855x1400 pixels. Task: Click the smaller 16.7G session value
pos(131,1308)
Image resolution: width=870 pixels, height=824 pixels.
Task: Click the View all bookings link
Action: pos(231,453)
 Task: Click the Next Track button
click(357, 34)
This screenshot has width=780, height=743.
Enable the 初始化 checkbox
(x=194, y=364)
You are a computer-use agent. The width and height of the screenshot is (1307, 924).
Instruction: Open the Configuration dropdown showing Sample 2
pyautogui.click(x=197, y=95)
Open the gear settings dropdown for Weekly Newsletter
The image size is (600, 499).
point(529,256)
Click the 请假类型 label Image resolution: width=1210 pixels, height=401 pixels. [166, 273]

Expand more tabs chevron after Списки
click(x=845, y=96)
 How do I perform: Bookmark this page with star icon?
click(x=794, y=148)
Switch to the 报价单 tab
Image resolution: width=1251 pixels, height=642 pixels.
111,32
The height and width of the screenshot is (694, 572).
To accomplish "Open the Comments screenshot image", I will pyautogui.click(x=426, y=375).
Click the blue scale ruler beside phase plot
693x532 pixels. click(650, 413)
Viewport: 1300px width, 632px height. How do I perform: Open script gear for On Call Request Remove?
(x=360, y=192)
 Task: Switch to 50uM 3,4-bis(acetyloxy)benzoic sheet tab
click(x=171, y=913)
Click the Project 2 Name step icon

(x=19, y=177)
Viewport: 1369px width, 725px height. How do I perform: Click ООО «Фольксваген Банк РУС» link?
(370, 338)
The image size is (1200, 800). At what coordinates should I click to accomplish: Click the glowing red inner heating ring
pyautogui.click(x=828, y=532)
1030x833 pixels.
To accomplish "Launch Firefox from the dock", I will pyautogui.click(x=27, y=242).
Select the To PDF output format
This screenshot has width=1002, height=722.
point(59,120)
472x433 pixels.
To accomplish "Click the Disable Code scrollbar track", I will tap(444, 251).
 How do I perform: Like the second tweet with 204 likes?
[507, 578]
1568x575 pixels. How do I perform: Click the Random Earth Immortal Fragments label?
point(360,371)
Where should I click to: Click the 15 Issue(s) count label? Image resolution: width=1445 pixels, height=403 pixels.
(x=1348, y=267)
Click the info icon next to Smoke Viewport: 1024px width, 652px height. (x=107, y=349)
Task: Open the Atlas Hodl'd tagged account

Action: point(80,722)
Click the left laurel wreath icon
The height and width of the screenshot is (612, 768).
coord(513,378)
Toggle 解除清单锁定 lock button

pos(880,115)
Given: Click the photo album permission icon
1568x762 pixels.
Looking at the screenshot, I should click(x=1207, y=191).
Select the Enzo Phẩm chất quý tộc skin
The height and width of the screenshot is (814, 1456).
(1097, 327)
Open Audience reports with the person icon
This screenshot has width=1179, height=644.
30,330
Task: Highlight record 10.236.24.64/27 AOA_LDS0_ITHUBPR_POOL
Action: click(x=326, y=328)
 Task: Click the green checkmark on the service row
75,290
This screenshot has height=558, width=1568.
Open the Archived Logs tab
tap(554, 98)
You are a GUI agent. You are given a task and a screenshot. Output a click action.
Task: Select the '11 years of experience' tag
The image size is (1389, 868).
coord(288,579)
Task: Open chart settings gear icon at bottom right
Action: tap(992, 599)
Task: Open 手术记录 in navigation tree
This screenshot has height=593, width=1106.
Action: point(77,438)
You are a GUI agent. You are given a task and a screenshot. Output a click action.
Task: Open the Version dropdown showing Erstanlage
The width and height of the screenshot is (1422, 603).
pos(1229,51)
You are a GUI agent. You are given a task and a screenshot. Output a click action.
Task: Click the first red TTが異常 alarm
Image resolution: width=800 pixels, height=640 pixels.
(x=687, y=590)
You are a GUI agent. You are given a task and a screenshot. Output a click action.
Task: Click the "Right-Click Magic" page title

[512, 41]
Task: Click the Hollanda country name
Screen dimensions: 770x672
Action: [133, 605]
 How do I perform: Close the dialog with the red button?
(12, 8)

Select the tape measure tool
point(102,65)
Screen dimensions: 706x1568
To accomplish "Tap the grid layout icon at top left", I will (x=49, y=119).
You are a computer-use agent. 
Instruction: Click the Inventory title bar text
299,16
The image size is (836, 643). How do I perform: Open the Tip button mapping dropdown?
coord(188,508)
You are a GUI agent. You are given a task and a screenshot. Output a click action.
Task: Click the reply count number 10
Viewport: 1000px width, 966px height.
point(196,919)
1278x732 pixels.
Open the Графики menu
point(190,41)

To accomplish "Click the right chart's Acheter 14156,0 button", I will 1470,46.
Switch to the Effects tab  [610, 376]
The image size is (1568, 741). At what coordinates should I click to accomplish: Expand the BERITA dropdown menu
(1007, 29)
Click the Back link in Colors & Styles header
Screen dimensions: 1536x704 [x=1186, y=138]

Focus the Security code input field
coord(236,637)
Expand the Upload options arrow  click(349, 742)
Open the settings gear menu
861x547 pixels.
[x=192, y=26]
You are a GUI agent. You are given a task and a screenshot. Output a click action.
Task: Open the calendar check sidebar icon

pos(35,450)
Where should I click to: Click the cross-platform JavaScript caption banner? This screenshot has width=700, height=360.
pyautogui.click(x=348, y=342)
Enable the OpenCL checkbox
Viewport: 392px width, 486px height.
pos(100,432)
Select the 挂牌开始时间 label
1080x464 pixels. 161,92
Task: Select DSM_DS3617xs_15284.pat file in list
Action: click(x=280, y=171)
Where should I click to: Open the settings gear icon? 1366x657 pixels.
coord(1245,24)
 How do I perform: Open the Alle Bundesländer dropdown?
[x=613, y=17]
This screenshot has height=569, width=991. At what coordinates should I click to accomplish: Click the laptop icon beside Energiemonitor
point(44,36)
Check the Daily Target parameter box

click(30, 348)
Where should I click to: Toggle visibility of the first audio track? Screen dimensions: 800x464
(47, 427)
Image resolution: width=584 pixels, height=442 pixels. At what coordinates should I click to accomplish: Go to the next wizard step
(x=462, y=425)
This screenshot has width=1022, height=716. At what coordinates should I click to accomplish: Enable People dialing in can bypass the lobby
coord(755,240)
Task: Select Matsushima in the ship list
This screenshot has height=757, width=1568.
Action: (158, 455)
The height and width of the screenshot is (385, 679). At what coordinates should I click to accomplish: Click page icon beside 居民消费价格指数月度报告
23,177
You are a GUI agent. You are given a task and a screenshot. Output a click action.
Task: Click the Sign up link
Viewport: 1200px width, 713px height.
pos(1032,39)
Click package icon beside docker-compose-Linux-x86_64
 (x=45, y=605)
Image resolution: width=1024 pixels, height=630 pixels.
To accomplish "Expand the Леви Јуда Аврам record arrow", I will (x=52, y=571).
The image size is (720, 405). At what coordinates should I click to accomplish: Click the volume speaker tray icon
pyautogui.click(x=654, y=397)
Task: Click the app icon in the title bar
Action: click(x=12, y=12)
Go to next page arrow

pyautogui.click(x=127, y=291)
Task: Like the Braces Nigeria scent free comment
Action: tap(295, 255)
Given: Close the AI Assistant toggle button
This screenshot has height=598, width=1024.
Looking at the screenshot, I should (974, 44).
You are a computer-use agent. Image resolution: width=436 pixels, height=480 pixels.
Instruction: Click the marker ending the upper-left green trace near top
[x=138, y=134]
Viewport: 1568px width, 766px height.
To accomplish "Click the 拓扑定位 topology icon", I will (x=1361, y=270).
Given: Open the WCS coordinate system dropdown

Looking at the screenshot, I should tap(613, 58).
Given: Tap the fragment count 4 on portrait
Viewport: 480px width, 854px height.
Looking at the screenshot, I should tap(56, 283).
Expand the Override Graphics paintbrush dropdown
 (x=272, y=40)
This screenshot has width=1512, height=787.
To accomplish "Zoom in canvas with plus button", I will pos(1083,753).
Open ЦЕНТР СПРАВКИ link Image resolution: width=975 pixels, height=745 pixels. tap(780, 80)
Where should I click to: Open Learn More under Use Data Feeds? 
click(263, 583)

_ _ _ _ _

**WHAT IS EXPECTED:** Copy every line above that includes the string "computer".

**PROBLEM SOLUTION:**
You are a computer-use agent. The width and height of the screenshot is (1307, 924).
You are a computer-use agent. 
You are a computer-use agent. Image resolution: width=436 pixels, height=480 pixels.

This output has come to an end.